* **DATASET ENTRIES**:
* * * * *

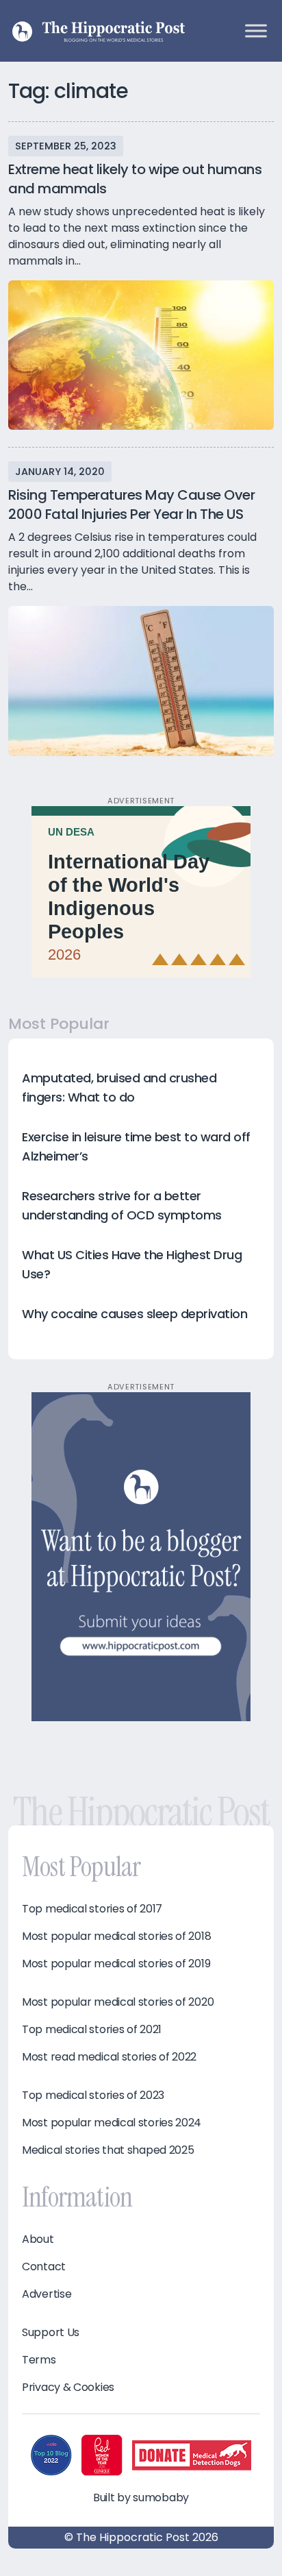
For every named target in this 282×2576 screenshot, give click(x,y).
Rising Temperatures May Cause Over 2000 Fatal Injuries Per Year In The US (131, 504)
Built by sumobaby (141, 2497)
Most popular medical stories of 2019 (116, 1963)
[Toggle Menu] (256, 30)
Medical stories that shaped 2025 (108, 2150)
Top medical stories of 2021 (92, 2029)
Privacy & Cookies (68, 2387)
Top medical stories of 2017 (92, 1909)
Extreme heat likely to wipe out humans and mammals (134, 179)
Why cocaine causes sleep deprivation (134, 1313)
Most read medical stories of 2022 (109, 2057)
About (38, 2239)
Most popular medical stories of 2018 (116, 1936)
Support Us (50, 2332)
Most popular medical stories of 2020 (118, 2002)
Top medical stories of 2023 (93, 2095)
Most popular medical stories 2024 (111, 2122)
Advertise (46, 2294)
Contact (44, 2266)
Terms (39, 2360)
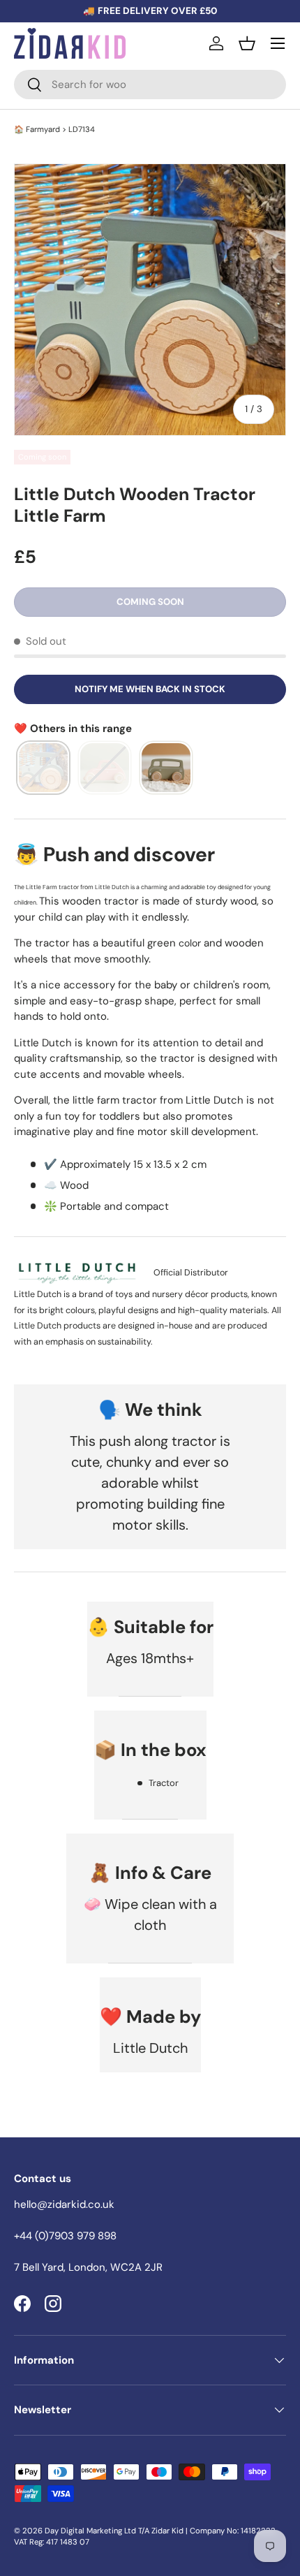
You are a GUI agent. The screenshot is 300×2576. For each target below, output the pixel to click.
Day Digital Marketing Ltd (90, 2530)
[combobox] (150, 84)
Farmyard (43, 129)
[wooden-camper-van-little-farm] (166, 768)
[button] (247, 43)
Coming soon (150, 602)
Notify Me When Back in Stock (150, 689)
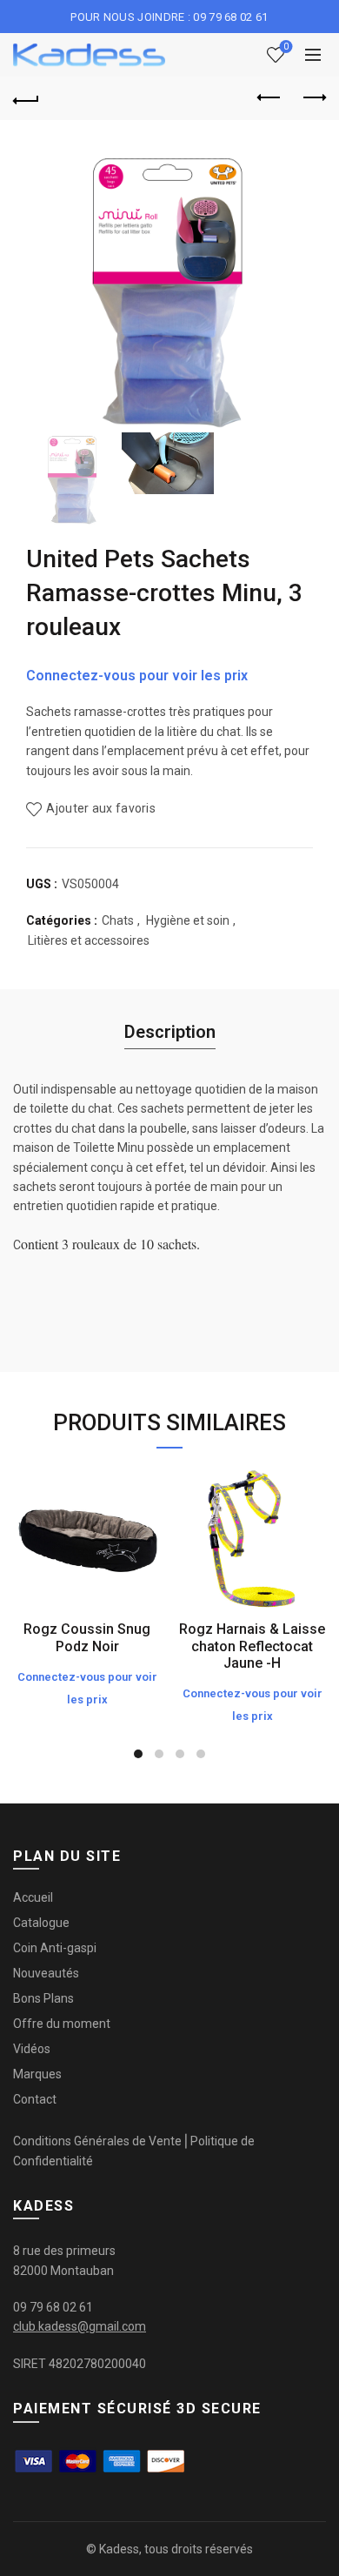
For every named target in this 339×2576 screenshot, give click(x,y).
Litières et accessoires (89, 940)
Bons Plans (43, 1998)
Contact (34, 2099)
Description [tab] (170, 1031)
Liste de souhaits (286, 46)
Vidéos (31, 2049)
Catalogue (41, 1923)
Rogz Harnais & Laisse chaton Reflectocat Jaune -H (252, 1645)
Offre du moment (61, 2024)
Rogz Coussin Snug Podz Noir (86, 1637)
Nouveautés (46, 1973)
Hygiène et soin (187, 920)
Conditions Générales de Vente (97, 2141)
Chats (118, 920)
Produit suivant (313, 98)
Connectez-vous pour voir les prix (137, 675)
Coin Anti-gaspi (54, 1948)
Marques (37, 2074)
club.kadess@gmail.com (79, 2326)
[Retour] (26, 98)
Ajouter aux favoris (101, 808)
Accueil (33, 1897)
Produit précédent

* * * * *

* **WHAT TO WORK ON**:
Show every line above in which the word "named" appears.

* **WRITTEN SOLUTION**:
For every named target in this 282×2576 screenshot, give click(x,y).
For every named target in this 339×2576 screenshot, give click(x,y).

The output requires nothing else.